President Joe Biden’s administration on Tuesday asked the U.S. Supreme Court to dismiss a dispute over the legality of one of former President Donald Trump’s hardline immigration rules that barred immigrants deemed likely to require government benefits from obtaining legal permanent residency.
Biden, who has criticized Trump’s immigration approach, is widely expected to dump the policy known as the “public charge” rule.
The justices on Feb. 22 had agreed to hear an appeal filed by Trump’s administration of a ruling by the Manhattan-based 2nd U.S. Circuit Court of Appeals that the rule likely violated federal immigration and administrative law by impermissibly expanding the definition of who counts as a “public charge” and greatly increasing the number of people who would be rejected for residency.
Lawyers for the jurisdictions challenging the rule agreed with Biden’s administration that the litigation should be dismissed.
A coalition of immigrant rights groups that along with New York, Connecticut and Vermont had challenged the rule said Tuesday’s action clears the way for the policy, which they denounced as an illegal “wealth test,” to no longer be enforced.
“Immigrant families can now access life-saving healthcare, food and housing assistance for which they are eligible without fear that they will lose the chance to obtain lawful permanent residence, because the actions today mean that the harmful Trump public charge rule will again be blocked,” the groups said in a statement.
Trump’s hardline stance toward immigration was a hallmark of his presidency.
Primarily at issue in the various challenges filed in federal courts across the country was which immigrants would be eligible for legal permanent residency, known as a “green card.” U.S. immigration law has long required officials to exclude people likely to become a “public charge” from permanent residency.

◆ **YOUR TASK**: Retype the news report word for word, starting at the words "Primarily at issue" and stopping after "from permanent residency.". Base everything on the news report alone.

◆ **INFORMATION**:

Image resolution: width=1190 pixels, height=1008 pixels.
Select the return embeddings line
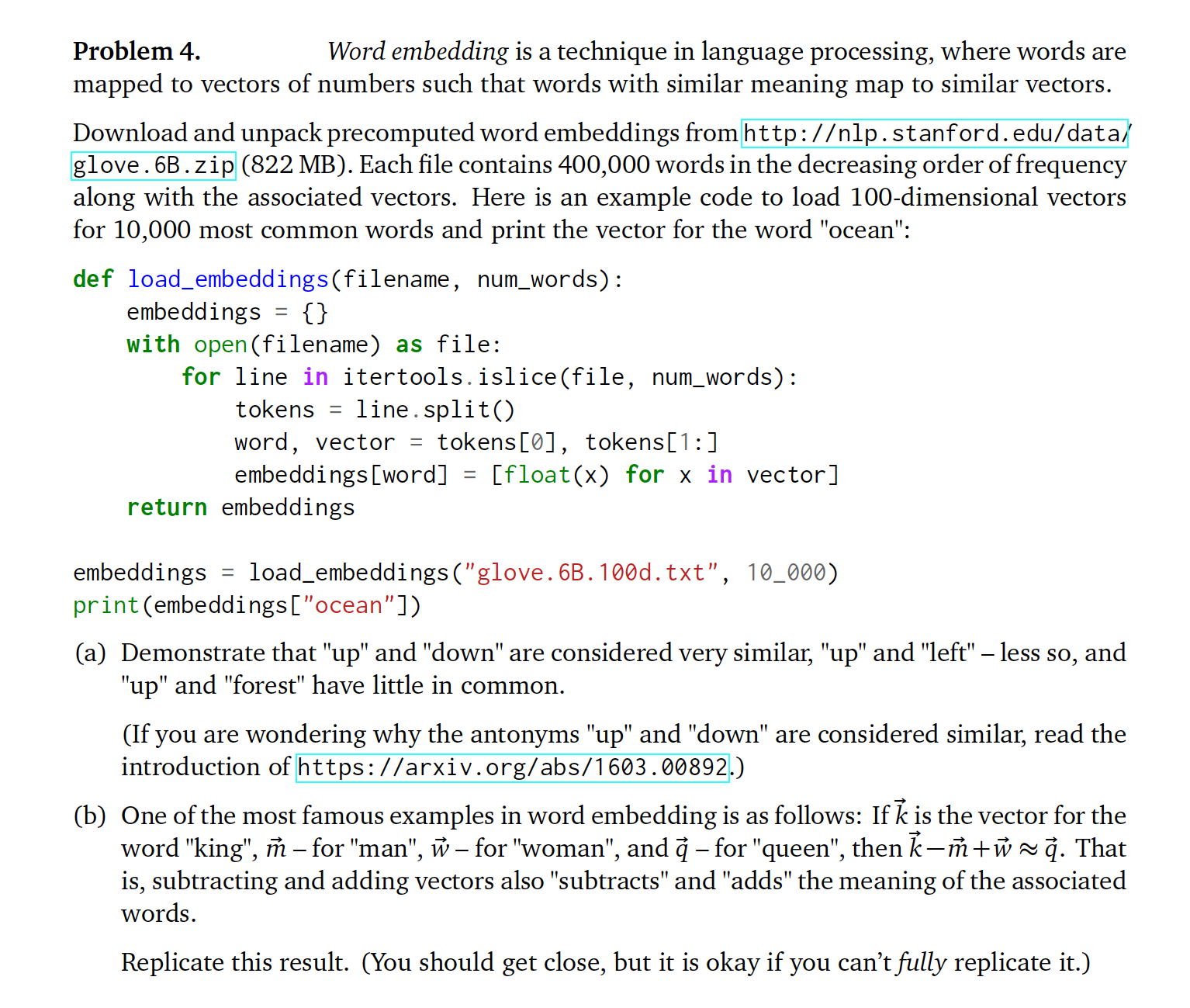pos(240,507)
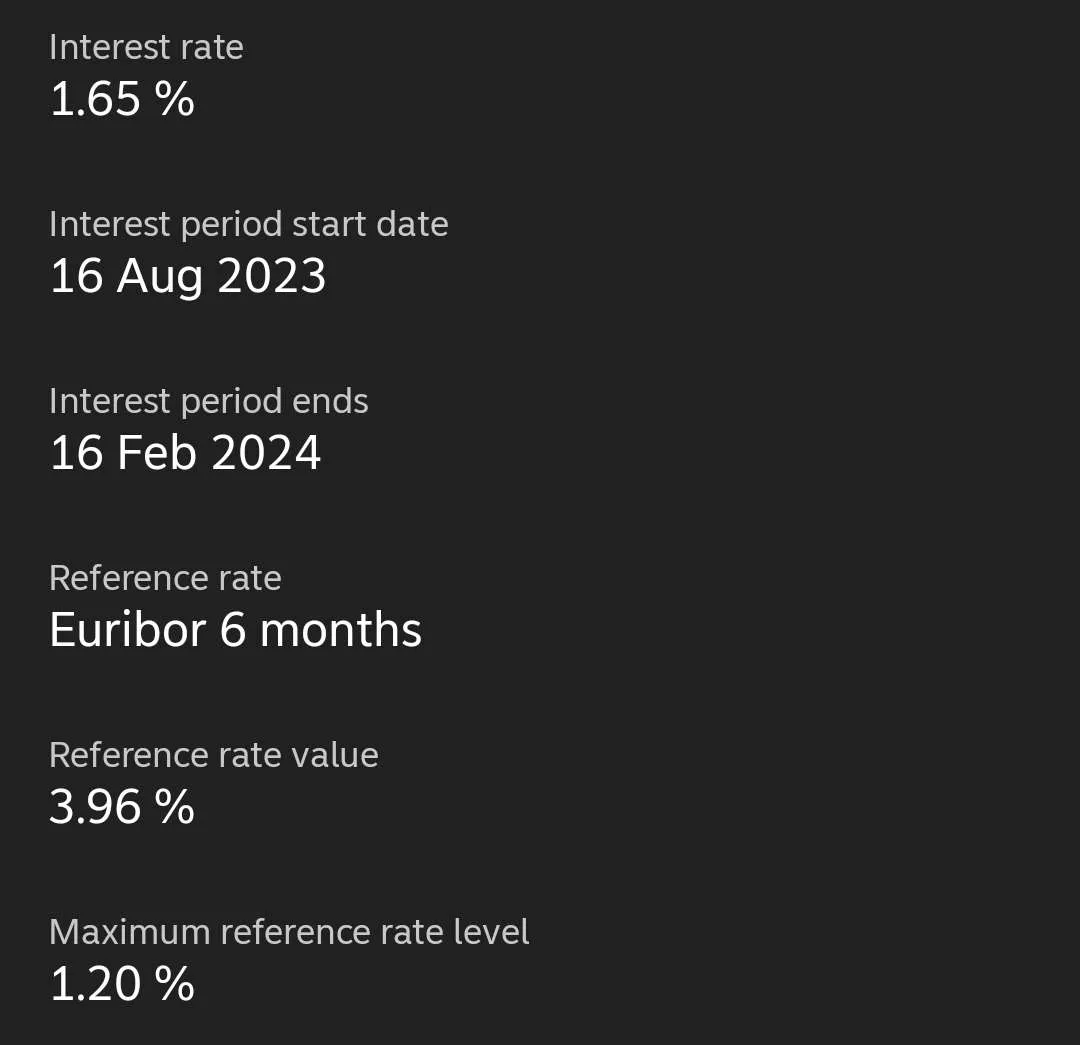
Task: Select the Euribor 6 months value
Action: 235,631
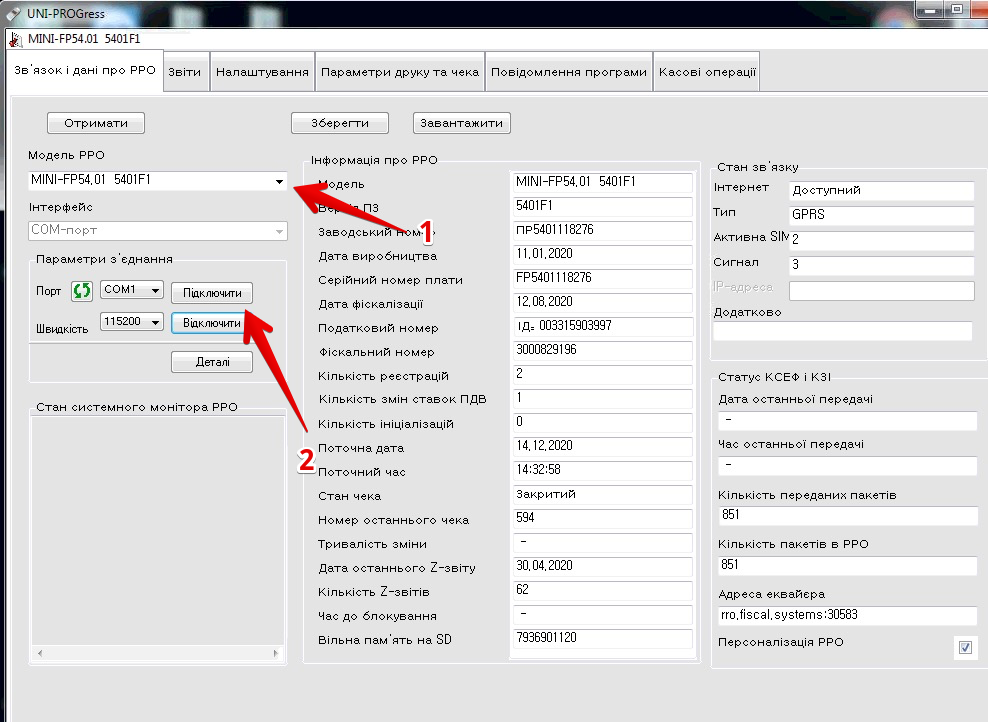Open the 115200 speed dropdown
988x722 pixels.
(155, 323)
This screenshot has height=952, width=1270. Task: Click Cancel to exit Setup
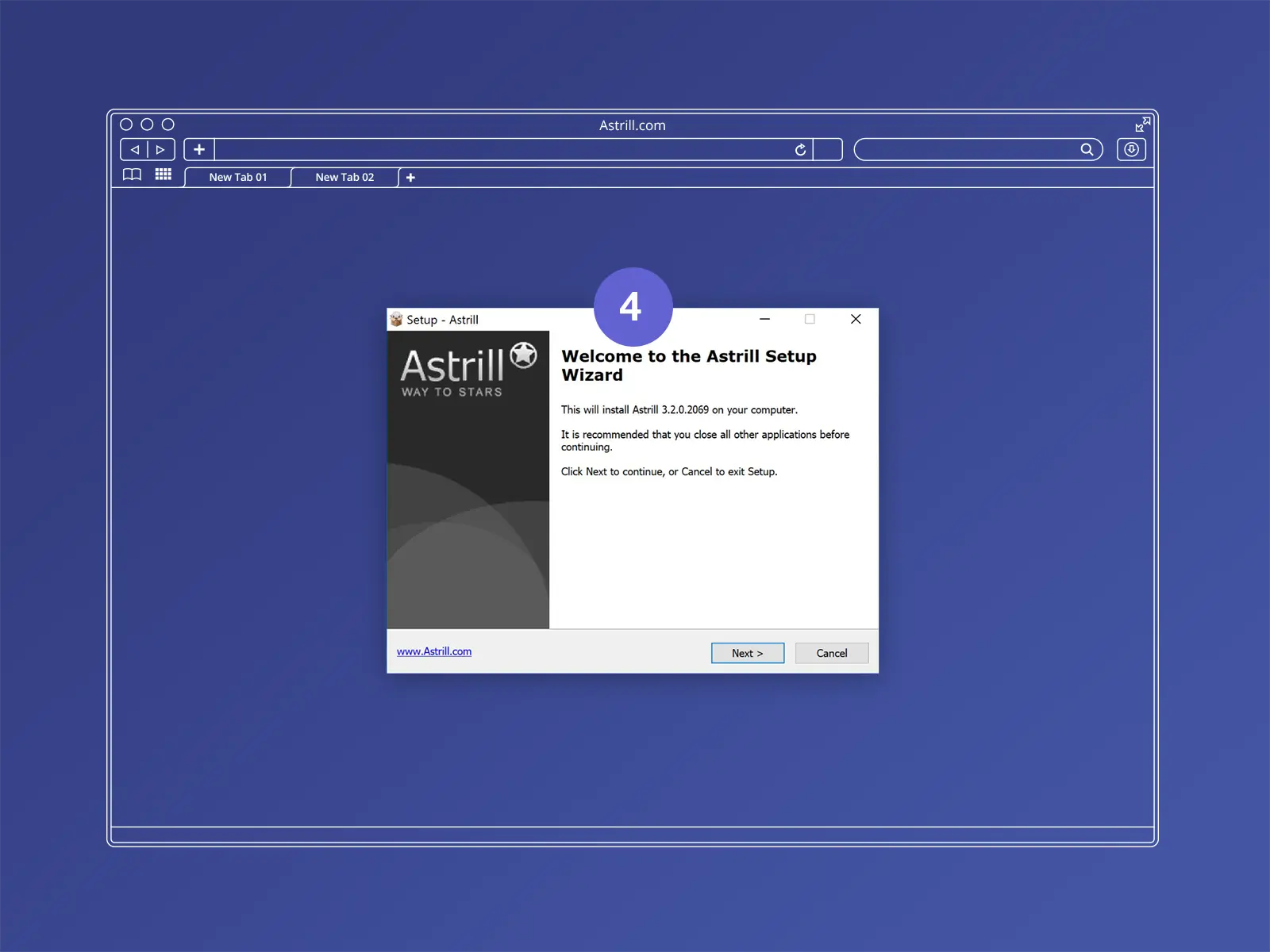832,653
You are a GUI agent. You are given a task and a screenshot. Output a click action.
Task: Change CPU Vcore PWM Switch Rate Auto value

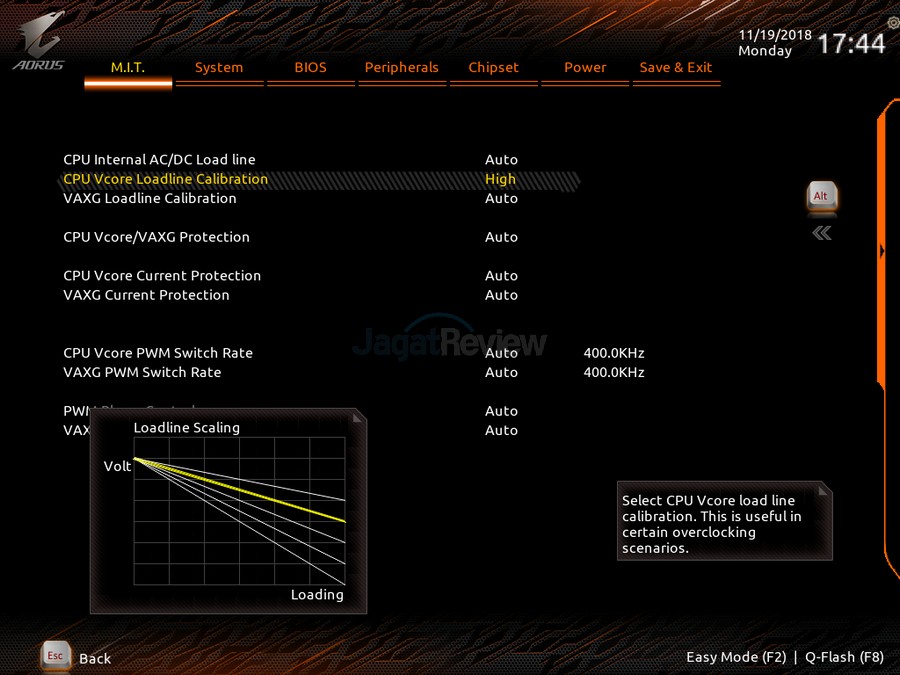click(501, 353)
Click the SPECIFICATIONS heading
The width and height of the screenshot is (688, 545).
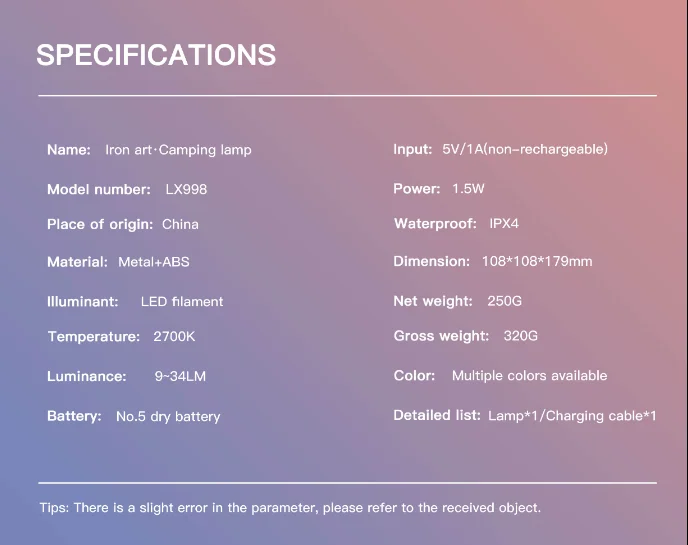[x=156, y=55]
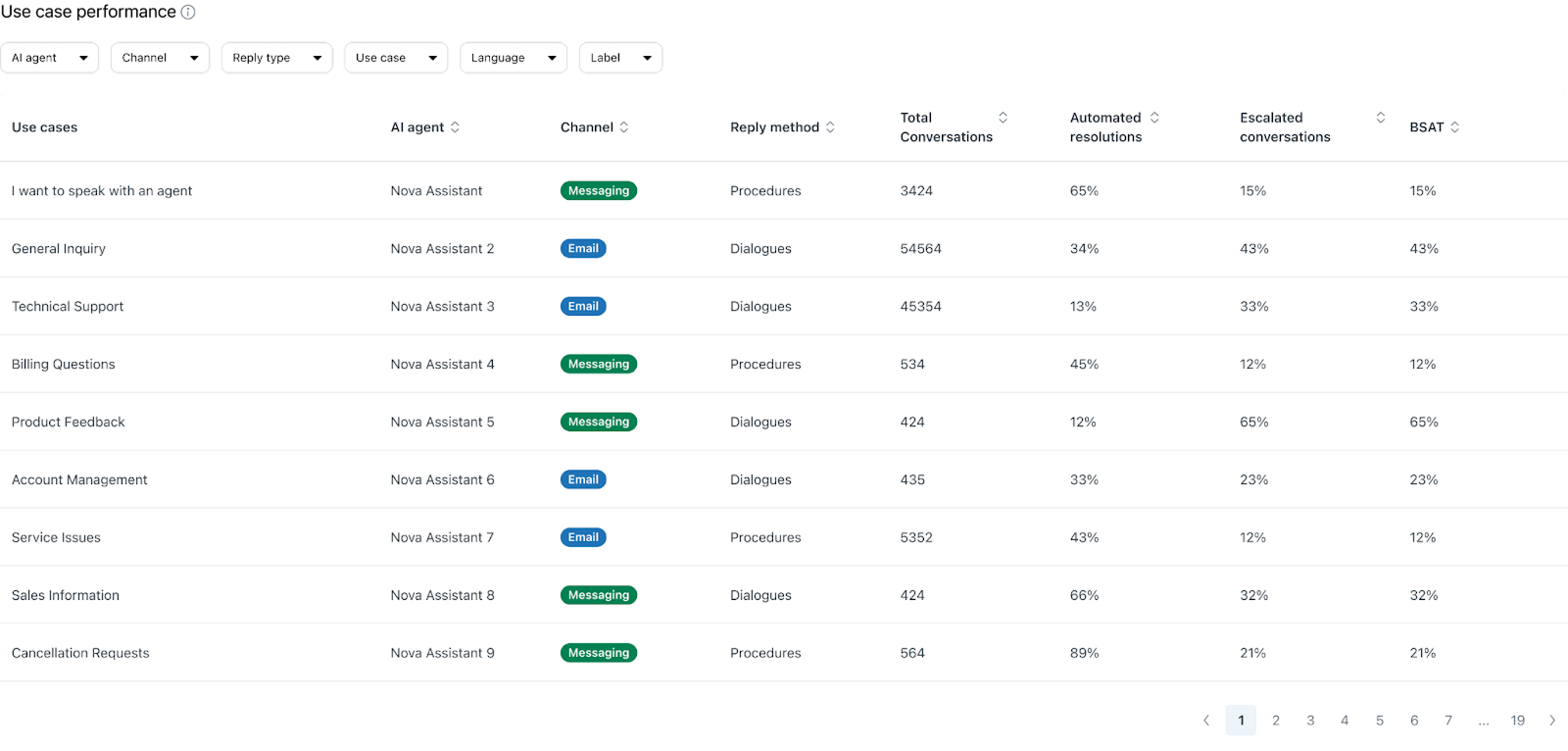The image size is (1568, 751).
Task: Sort by Reply method column
Action: (830, 127)
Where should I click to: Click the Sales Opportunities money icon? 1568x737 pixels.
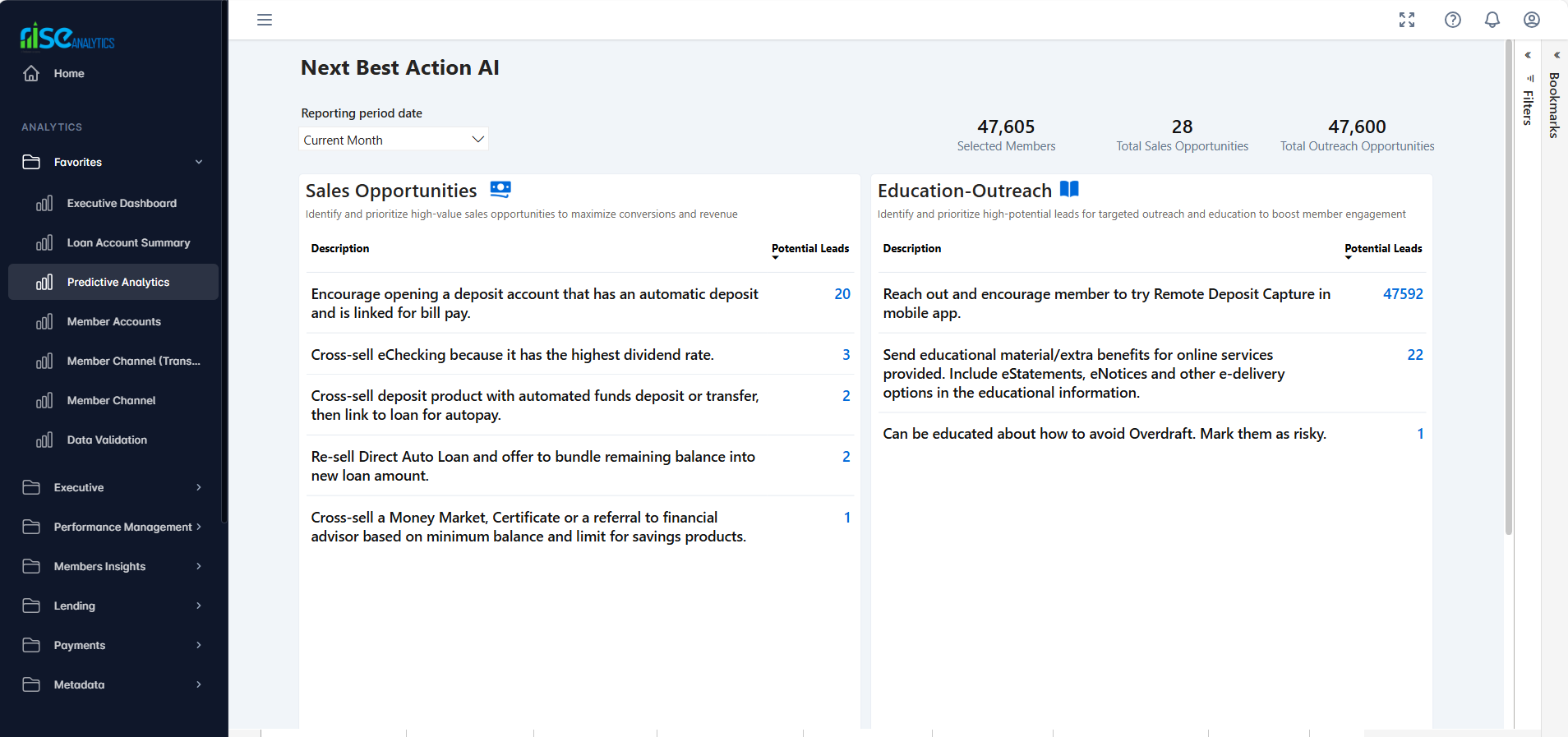point(500,190)
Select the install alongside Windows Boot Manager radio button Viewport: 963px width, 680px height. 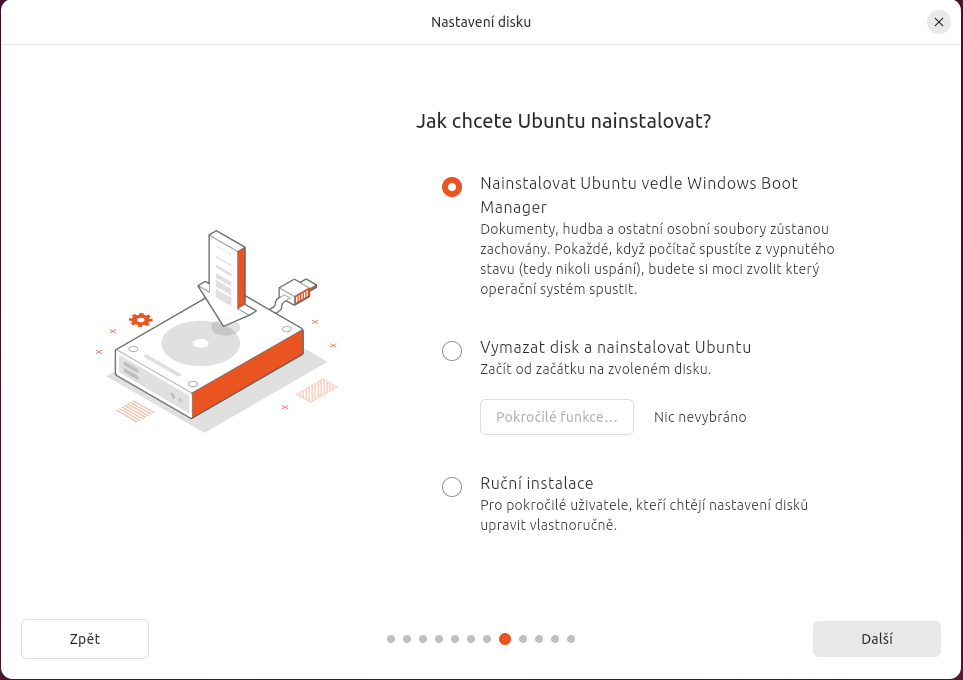coord(452,187)
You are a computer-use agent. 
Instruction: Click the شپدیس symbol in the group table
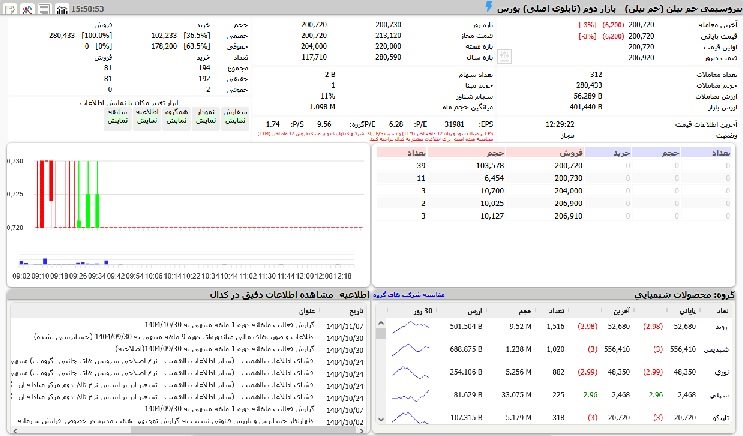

◆ **TASK ANSWER**:
Primarily at issue in the various challenges filed in federal courts across the country was which immigrants would be eligible for legal permanent residency, known as a “green card.” U.S. immigration law has long required officials to exclude people likely to become a “public charge” from permanent residency.